Le bouddhisme et sa culture étaient le sujet central de ces mouvements internationaux. De nombreux moines d’Extrême-Orient aspiraient à se rendre en Inde, pays d’origine de cette religion, notamment à Bodh Gaya, le lieu où Sakyamuni atteignit l’Éveil. Suivant les traces du moine-pèlerin chinois Xuanzang (602-664), auteur du célèbre Rapport du voyage en Occident à l’époque des Grands Tang, neuf moines coréens ont emprunté cette longue route au péril de leur vie. Parmi eux, le moine Hyecho (704-787), auteur du livre Pèlerinage aux cinq régions de l’Inde, découvert par l’archéologue français Paul Pelliot en 1908 dans une grotte de Dunhwang.

Le bouddhisme a bien été le moteur culturel et politique du Grand Silla. Pour la monarchie, cette religion représentait une source de protection surnaturelle qui renforçait son prestige et sa légitimité. Certains moines éminents exercèrent une influence notoire sur les souverains du Grand Silla. Ainsi, Uisang (625-702), fondateur de la secte Hwaeom (Avamtasaka) en Corée, a fait construire de nombreux temples figurant parmi les plus importants à l’heure actuelle.

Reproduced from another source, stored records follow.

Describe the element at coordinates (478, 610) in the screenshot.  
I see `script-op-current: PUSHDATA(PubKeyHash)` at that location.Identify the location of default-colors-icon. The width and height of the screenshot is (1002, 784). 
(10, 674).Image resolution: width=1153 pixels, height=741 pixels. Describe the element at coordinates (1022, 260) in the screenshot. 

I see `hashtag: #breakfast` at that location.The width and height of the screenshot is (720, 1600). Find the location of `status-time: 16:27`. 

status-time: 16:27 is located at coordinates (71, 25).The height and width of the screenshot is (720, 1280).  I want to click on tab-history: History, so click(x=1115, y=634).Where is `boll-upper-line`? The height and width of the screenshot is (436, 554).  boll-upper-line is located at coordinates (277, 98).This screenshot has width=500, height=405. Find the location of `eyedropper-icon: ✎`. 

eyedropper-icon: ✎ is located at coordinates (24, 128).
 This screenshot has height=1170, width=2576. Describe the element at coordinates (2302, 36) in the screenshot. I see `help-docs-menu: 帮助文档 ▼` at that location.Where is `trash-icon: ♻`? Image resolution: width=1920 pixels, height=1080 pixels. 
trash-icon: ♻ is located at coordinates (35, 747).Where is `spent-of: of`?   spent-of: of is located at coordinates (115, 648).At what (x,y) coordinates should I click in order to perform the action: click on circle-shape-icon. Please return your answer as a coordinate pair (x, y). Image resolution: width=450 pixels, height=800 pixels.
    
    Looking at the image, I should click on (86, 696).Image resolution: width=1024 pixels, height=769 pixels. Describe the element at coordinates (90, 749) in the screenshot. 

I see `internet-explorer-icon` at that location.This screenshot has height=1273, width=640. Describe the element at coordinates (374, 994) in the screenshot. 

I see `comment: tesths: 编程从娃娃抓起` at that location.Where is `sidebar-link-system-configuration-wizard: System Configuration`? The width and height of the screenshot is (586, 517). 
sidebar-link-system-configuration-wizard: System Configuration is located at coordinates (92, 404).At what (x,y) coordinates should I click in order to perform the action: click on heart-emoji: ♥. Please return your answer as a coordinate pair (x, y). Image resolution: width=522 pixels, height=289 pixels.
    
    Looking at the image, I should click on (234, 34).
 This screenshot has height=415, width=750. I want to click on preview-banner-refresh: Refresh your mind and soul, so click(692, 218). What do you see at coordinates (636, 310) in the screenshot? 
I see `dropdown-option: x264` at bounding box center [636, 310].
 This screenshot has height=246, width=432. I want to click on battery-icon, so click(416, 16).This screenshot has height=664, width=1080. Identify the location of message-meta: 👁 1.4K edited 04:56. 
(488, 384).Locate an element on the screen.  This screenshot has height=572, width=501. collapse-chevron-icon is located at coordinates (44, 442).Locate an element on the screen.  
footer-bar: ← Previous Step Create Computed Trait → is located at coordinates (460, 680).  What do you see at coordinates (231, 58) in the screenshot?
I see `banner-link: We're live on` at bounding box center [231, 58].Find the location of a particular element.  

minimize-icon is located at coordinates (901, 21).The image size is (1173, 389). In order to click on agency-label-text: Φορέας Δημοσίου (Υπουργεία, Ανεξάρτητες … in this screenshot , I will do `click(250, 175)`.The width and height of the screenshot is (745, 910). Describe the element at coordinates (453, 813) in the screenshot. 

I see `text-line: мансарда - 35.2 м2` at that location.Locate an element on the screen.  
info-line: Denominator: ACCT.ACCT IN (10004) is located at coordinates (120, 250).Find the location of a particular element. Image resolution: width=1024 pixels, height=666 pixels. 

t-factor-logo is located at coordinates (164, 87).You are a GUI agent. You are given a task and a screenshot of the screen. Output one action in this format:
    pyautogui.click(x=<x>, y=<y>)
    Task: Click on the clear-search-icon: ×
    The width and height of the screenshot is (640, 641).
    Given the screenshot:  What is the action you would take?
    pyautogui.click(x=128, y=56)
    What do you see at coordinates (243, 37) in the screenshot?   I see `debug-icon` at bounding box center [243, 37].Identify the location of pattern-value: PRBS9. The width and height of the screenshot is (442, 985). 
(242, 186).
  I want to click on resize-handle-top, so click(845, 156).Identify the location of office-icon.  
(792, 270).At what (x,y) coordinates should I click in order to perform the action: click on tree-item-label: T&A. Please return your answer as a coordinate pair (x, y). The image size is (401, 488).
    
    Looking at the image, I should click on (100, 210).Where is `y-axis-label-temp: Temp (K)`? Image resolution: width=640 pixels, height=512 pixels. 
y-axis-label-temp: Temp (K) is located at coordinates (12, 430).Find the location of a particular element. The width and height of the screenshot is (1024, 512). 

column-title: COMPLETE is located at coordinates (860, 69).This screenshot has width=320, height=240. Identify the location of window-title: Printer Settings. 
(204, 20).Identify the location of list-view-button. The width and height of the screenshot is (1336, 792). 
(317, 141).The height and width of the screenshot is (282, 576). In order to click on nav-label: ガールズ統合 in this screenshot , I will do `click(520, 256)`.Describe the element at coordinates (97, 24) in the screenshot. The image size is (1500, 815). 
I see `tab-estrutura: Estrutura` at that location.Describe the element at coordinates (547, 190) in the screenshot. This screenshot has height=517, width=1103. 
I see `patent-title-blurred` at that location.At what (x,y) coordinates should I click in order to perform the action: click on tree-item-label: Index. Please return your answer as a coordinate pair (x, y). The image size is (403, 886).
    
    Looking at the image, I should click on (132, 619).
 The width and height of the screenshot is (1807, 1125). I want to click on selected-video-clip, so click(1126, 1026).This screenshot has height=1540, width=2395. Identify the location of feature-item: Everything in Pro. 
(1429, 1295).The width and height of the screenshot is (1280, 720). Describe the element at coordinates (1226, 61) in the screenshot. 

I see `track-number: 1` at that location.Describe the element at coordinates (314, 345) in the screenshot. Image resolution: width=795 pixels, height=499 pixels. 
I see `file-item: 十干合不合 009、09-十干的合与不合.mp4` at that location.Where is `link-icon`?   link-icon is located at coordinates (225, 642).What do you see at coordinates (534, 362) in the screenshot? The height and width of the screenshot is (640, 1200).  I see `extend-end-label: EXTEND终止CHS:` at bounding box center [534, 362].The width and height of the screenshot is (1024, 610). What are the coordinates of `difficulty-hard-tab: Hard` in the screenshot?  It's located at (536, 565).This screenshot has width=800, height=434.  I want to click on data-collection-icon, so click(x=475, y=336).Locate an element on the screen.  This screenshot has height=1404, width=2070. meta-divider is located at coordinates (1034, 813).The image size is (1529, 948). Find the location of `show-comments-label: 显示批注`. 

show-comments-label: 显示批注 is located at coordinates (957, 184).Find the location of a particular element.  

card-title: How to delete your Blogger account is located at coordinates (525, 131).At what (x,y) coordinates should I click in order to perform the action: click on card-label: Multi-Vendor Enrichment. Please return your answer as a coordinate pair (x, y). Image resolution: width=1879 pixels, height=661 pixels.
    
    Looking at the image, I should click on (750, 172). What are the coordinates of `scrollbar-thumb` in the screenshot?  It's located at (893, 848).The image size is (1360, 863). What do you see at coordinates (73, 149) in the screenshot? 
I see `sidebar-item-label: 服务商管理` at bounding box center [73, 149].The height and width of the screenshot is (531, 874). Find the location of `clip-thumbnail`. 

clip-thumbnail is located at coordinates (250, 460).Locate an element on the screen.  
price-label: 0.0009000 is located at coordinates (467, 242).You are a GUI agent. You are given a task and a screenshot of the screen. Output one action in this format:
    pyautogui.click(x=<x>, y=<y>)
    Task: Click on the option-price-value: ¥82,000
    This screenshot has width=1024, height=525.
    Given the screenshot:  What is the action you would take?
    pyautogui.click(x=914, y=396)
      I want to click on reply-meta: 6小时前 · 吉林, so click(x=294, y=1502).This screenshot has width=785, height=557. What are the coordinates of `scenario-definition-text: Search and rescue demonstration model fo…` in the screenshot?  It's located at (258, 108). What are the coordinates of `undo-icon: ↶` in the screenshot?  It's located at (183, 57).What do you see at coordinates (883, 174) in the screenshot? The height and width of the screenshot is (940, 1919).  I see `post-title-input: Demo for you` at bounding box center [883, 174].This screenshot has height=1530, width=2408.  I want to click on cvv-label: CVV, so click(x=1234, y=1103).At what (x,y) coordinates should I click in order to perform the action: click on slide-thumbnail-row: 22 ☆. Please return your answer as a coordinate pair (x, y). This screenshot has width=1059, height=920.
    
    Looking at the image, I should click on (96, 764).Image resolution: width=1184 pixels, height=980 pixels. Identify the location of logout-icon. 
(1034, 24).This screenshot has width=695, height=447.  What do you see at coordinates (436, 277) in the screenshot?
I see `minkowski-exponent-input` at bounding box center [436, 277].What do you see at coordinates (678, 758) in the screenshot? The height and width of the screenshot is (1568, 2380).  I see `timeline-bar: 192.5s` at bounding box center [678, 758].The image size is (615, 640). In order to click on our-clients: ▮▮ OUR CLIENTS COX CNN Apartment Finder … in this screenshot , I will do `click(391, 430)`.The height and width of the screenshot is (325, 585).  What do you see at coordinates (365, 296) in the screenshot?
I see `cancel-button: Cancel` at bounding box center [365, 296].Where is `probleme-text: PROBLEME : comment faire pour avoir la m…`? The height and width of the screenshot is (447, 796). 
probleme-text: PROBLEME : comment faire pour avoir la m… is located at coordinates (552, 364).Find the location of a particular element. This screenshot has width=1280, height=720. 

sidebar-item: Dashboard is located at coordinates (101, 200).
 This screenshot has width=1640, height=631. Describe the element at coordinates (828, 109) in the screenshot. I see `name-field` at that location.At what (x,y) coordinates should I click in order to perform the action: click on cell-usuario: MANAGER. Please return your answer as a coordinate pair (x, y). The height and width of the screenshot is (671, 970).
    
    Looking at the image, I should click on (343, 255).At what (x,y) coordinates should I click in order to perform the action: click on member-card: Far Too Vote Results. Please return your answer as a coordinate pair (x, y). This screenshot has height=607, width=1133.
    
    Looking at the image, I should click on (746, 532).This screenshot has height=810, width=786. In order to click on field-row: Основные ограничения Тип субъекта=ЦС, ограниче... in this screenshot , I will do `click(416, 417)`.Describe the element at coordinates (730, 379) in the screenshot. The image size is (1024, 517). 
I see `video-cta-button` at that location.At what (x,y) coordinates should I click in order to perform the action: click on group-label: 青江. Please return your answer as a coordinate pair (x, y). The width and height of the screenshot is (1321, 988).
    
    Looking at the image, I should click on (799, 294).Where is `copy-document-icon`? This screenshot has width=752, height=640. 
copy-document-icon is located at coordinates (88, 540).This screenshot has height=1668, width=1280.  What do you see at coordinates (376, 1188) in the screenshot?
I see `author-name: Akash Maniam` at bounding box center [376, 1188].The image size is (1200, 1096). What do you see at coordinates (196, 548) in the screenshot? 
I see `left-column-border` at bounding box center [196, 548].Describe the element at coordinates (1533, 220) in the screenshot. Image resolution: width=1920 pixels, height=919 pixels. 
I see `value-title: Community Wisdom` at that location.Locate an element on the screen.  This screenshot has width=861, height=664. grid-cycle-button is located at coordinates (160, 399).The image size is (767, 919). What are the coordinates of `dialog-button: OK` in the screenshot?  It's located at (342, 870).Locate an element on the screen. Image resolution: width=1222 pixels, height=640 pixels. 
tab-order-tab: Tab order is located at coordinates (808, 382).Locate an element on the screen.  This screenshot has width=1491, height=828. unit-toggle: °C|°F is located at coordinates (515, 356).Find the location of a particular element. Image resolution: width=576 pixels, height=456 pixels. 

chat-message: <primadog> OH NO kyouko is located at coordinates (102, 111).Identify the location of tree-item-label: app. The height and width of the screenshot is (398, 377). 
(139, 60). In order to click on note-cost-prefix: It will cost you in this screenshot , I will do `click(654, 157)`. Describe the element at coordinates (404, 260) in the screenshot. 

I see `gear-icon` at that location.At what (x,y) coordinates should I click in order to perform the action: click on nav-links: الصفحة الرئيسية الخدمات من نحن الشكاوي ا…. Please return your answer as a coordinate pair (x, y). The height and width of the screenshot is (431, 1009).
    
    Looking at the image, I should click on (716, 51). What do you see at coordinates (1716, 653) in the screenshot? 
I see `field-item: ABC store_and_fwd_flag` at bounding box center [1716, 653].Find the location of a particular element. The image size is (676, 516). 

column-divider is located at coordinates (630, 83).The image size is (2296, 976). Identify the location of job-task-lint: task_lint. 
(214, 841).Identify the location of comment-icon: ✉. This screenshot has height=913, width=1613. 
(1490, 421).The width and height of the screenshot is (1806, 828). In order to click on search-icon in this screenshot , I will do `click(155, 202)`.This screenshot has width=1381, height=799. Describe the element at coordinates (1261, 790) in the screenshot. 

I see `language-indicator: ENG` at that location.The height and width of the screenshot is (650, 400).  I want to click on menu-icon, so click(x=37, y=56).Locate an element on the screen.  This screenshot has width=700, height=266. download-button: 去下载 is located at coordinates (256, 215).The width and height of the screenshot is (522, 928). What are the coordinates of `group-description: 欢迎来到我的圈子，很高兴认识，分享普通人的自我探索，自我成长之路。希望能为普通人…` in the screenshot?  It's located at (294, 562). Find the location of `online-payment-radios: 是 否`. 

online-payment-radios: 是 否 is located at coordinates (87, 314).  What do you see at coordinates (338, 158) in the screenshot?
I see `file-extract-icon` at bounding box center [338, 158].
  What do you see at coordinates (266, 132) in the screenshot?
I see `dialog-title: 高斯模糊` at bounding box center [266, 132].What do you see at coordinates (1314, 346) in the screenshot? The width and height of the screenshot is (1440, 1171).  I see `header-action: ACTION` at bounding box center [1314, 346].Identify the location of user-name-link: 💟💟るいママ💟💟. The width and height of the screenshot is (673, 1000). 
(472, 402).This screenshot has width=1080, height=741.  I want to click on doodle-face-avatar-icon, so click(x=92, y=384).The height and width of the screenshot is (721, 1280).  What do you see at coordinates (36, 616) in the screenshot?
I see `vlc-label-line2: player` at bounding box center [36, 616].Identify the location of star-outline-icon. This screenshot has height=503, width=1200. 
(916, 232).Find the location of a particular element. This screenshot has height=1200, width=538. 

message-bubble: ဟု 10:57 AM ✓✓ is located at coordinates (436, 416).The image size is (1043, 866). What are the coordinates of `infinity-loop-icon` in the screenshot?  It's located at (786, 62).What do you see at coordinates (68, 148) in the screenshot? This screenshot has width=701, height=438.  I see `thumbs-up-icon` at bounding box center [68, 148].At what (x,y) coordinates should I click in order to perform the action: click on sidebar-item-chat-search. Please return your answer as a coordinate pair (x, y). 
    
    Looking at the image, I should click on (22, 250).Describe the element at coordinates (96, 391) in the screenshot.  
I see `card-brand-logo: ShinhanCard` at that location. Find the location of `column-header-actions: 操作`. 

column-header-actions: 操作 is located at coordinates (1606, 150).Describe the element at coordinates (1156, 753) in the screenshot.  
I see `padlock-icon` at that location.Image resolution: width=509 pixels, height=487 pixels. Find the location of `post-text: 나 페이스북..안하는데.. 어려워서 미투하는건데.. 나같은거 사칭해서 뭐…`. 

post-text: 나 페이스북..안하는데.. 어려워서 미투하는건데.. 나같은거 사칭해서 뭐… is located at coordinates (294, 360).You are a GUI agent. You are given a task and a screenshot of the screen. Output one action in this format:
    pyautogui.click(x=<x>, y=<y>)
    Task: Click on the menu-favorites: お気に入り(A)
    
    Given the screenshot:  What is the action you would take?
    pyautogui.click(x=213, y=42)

À l’intérieur du Grand Silla, le temple Hwangnyongsa (avec sa pagode d’une hauteur de 80 m) de la capitale Gyeongju était le haut lieu des débats intellectuels de l’époque, les moines constituant alors l’élite. Notamment, des conférences du moine Jajang ou du grand Wonhyo (617-686) y étaient données. Ce dernier chercha surtout à unifier les différents courants bouddhiques de son époque, en se revendiquant d’un bouddhisme accessible à une plus large partie de la population. En effet, si le bouddhisme a été adopté par les Trois Royaumes, c’est seulement au temps du Grand Silla qu’il s’est réellement propagé jusqu’au peuple. D’ailleurs, il suffit de se promener sur le mont Nam dans la région de Gyeongju et de découvrir au fur et à mesure plusieurs centaines de Bouddhas ou Bodhisattvas sculptés dans les rochers en plein air pour comprendre qu’il ne s’agissait pas d’une religion uniquement réservée aux élites. Un épisode de la fameuse cloche divine du grand roi Seongdeok (771) (fig. 2), selon lequel une mère pauvre a sacrifié son bébé en offrande pour la fonte de la cloche (depuis plus connue par les Coréens sous le nom de la cloche émilé, imitant les pleurs du bébé) en est un autre exemple.



(fig. 2) Cloche divine du grand roi Seongdeok, Grand Silla, 771, 3,75 m x 2,27 m, trésor national n° 29, Musée national de Gyeongju. Corée du Sud.